I test that i crawl 500 page and take their html to db in ten minustes.Is it normal ? or can i increase it ?
Moreover SQL server is ok for 20 thread concurrent insert, update operations, but when i increase that thread number to 100 thread, will i face a problem ?
I calculate totally site process will take 5 hours with 10 thread .. I need help to decrease this period .. or it is normal .. I don’t want to use more computer …
My pc details are 2 GB RAM, 1.87 GHz intel t2130…
I checked my CPU is %90 , I crawl the site from internet, my ram is %75 and each second while program is running, i take 70 kb per/second. How can increase crawling speed ?

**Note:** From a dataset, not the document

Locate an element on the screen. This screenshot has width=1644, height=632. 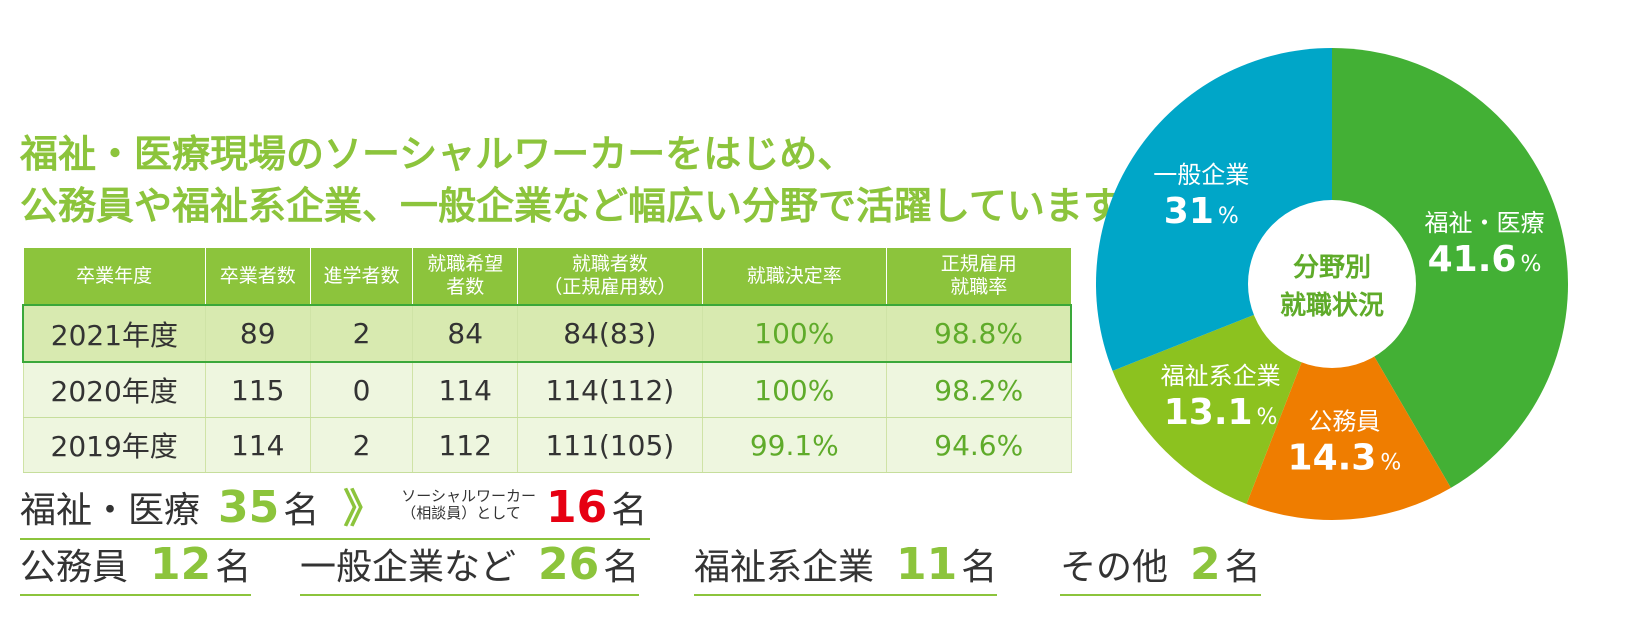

Are you crawling the site over the internet? If so, how fast is your internet connection. Check your task manager. If your CPU is maxed out, you need to get a faster machine or make your algorithms for parsing the pages more efficient. If your CPU isn’t doing anything you probably need a faster connection. Also, If you are crawling the site over the internet, I believe there’s a maximum number of requests to 1 domain restriction, which (I think) is by default set to 2, but this can be changed. Also, ensure that if this isn’t your site that you obey the robots.txt file to ensure they don’t block you. Perhaps the site itself is throttling you because of the amount of traffic they detect.